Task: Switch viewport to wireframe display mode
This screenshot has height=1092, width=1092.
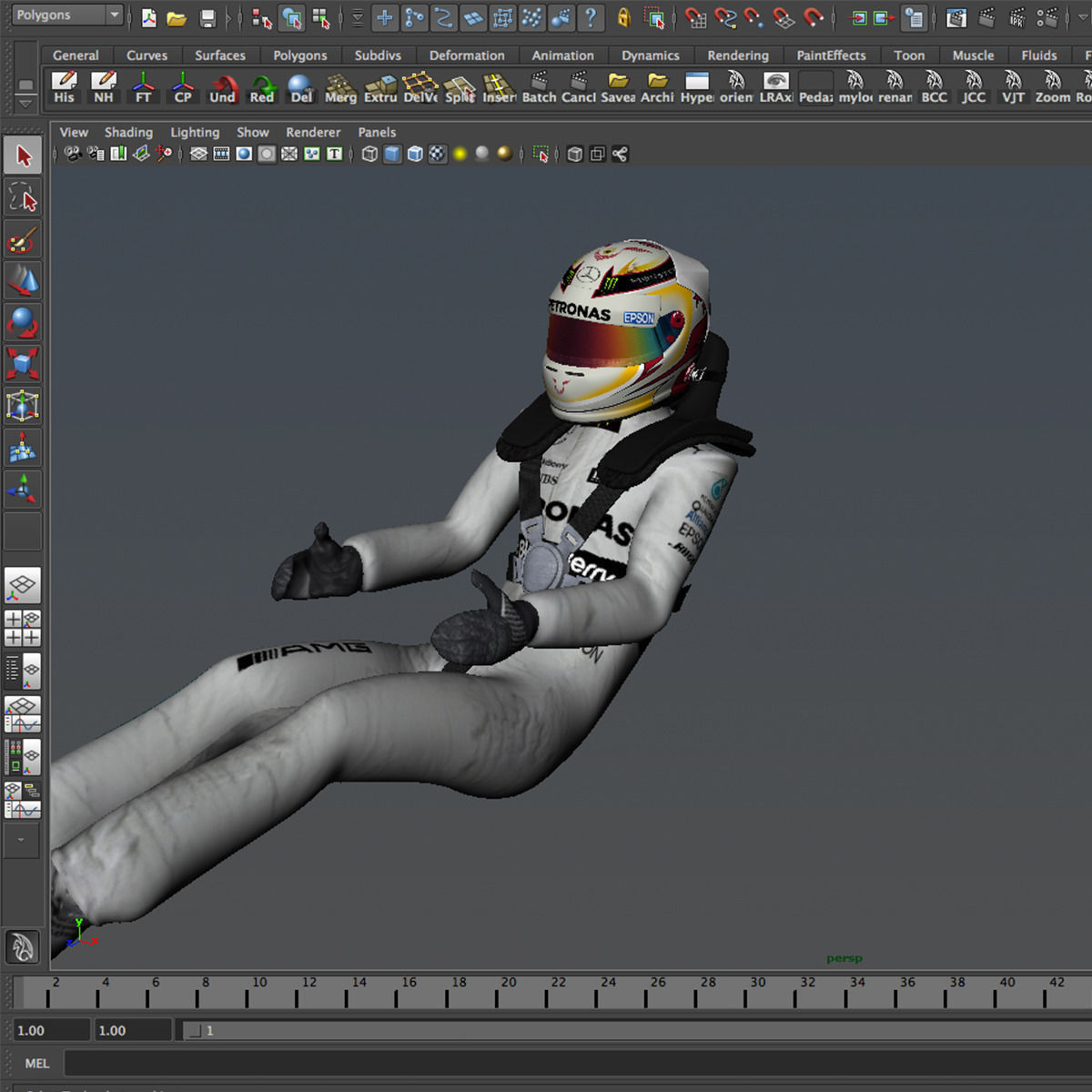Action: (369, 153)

---*---

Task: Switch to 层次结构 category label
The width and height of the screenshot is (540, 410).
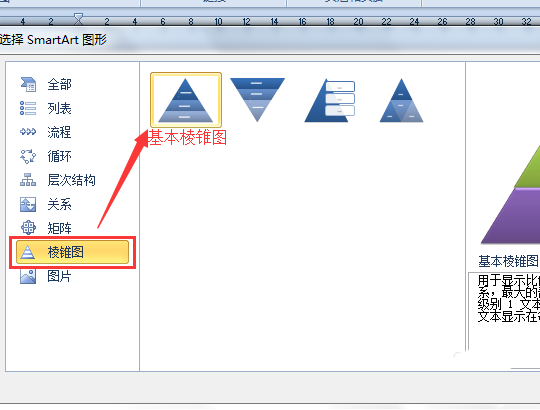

---*---

Copy out the lines of the records above in which the string "Task" appears.

_Expected output_.
Task: Switch viewport to wireframe display mode
Task: Switch to 层次结构 category label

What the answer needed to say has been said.